There’s a few things you may or may not know about former Cubs catcher Barry Foote:
- He was an everyday catcher for the Montreal Expos in the mid 1970s. Future Hall of Famer Gary Carter played in right field as a result.
- He was traded to the Phillies for Tim Blackwell (another catcher), and then to the Cubs before the 1979 season.
- While playing for the Cubs in the late 1970s, he once hit a home run out of Wrigley Field and onto Waveland Avenue. The ball landed in the street, bounced up and broke a second story window of a nearby building.
- He rocked those light blue with white pinstripes in a way that no modern player could. Those seriously are my favorite Cub’s uniform. Says something about me, I suppose.
- He suffered a back injury in 1980, and his catching duties were taken over by Tim Blackwell (who he had once been traded for).
- He began the 1981 season in an 0-22 slump and was then traded to the Yankees. It was his first time in the American League, and for about a week and a half he was a home-run hitting machine. The players’ strike came later that season, but Foote wasn’t used too much afterward. He was on the Yankees’ roster for the 1981 World Series, but struck out in his only plate appearance in game Four.
- He played in a handful of games for the Yankees in the 1982 season and was released on the last day of spring training in 1983. Over an 11-year career, he hit .230 and had a 2.4 WAR.
For somebody who didn’t play 11 minutes of professional baseball, at any level, I have to say he had an impressive career. And anyone who says otherwise should examine their own baseball career first.
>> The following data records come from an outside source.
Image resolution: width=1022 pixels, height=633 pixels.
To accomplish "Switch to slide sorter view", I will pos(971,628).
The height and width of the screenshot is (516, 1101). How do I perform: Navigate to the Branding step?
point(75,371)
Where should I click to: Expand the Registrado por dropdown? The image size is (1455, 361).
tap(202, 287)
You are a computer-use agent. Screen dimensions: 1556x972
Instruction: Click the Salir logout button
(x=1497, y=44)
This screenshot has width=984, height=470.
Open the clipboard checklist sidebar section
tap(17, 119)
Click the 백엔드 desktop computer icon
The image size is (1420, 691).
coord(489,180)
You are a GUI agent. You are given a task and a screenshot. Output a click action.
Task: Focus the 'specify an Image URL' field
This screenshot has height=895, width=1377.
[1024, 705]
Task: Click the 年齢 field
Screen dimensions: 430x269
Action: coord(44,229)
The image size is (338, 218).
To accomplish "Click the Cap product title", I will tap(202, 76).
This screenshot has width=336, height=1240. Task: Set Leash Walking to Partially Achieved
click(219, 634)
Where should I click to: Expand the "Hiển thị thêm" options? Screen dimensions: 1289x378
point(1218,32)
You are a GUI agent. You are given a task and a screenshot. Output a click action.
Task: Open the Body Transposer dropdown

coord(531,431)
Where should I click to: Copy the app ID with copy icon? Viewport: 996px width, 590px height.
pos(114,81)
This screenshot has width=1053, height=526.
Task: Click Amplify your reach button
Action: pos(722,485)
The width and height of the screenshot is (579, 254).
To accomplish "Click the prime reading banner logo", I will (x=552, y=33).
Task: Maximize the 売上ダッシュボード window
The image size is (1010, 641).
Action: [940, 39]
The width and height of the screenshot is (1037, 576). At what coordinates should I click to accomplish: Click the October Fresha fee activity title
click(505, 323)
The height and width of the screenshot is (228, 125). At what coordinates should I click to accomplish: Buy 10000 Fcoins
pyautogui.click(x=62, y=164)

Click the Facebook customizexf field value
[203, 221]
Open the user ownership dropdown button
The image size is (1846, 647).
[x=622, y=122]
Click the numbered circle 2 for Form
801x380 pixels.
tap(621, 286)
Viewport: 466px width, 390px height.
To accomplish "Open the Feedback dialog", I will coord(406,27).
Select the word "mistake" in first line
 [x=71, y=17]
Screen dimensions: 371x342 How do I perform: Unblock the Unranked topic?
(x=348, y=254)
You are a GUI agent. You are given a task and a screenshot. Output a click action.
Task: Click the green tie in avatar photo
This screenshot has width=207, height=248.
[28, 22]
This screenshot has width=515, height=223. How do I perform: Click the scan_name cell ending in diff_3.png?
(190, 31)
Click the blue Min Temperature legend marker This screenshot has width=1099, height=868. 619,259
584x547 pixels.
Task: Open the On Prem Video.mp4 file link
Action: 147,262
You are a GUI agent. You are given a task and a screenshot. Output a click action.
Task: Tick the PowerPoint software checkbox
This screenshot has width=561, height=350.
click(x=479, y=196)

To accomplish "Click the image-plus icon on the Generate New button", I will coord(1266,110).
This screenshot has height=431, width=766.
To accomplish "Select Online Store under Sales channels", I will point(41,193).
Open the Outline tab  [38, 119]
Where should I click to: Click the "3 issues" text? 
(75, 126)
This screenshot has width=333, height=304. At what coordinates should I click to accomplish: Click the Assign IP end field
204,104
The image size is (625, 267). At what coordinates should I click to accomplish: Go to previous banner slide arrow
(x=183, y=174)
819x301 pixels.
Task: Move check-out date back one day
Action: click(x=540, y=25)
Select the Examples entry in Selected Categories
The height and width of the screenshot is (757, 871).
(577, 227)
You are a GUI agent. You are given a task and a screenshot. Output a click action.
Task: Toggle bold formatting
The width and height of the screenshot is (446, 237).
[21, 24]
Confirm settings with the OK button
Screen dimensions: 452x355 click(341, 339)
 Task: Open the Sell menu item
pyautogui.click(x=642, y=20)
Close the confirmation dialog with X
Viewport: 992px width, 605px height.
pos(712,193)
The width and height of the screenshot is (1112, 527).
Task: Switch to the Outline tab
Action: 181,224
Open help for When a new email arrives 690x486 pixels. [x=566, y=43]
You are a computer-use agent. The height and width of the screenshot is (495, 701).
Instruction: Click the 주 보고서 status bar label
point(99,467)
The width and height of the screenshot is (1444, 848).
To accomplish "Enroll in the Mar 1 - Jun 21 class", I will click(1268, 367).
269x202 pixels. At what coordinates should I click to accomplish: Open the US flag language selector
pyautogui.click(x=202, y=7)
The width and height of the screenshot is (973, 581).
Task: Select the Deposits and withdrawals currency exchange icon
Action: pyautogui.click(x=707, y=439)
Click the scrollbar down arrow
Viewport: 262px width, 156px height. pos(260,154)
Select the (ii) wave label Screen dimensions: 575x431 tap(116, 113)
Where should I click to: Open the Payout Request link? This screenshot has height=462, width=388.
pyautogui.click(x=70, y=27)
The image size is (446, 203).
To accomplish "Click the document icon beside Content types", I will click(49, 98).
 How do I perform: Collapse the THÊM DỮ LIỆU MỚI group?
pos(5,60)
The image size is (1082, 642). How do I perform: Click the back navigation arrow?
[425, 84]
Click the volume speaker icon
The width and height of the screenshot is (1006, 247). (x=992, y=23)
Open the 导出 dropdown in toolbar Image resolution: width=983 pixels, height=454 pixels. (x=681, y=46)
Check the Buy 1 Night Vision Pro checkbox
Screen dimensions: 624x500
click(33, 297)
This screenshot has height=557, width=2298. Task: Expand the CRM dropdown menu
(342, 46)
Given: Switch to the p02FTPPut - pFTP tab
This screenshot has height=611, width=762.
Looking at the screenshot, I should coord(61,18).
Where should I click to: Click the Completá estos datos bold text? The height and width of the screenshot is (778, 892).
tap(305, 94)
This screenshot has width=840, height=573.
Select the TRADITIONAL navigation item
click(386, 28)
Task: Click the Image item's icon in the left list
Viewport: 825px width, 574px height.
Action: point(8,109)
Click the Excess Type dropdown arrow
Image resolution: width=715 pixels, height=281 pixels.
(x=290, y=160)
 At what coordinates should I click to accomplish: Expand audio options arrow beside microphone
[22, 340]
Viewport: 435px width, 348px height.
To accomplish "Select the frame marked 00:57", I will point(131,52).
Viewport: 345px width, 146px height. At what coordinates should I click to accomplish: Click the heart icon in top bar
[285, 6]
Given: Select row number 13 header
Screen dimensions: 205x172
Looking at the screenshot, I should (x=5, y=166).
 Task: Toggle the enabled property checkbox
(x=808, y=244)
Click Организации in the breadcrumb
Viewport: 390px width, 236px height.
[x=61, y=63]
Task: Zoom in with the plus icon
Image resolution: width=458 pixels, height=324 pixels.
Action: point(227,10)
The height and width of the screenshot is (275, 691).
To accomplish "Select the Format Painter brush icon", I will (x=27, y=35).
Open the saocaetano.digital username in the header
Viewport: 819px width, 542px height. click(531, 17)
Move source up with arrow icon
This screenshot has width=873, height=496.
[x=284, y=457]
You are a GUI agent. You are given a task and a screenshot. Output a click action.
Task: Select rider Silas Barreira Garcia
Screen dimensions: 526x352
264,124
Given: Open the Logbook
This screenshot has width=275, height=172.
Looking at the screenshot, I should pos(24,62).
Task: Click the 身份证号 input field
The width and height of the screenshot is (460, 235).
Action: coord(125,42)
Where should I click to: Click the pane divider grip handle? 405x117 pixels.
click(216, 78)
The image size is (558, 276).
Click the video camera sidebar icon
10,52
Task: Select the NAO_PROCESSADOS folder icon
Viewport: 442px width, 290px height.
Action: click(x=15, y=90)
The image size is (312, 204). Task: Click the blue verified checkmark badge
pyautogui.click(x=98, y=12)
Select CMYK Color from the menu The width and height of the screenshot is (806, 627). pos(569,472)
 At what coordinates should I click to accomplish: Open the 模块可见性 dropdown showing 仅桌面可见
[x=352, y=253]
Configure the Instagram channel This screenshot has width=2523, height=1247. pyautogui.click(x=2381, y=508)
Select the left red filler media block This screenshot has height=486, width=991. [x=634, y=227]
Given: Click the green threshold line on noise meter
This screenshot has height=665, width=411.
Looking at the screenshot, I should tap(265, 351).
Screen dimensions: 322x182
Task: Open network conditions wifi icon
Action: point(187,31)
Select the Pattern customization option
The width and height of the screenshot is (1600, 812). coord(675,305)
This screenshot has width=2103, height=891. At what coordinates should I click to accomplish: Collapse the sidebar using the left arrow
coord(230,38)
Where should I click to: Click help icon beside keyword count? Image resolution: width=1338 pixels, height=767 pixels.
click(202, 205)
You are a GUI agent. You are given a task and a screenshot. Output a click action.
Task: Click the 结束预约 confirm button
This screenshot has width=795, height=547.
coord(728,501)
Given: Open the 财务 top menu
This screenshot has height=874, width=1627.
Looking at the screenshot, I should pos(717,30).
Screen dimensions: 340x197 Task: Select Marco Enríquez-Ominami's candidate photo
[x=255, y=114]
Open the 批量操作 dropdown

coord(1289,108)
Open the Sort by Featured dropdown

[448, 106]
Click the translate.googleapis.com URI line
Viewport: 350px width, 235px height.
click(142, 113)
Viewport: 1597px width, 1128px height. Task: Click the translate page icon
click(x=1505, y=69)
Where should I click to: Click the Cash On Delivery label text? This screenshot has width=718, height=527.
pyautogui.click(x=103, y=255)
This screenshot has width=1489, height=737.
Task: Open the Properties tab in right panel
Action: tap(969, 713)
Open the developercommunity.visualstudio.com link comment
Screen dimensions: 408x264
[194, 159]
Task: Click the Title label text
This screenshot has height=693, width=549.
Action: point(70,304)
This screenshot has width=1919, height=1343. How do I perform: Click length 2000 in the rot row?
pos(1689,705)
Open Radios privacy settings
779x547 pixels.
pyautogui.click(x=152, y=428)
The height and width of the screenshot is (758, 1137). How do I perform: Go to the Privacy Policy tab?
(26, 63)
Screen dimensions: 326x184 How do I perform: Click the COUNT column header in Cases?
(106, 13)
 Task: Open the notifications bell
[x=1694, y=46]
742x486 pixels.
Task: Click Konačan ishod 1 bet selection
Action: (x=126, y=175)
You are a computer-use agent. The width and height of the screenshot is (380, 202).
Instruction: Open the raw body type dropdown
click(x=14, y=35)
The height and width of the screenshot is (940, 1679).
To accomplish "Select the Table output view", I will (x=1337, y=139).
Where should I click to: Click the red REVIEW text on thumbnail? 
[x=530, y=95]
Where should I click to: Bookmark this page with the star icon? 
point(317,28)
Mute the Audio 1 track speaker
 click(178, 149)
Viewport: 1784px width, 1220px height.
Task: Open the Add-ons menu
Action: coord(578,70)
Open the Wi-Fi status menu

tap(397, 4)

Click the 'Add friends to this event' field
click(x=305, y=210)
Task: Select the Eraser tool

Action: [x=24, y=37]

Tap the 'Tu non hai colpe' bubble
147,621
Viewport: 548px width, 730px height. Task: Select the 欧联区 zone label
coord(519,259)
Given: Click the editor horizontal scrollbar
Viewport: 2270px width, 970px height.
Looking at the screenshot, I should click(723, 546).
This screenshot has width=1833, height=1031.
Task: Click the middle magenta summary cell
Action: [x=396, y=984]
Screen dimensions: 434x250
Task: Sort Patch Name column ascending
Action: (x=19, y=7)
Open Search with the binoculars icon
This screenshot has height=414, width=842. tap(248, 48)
I can’t find any record of Barry Foote having any nicknames, which seems hard to believe. “Big Foote” seems like a given, or maybe “Bare Foote” if you wanted to shorten up his first name. When he was on a hitting streak he could have been “Hot Foote,” and when he was on the DL he could be called “Tender Foote.” I can only hope that the baseball writers of his time seized on some of these possibilities. And there’s something about a Foote and 12 inches, but I’ll just leave that one alone in this space. He probably seized on that one, himself.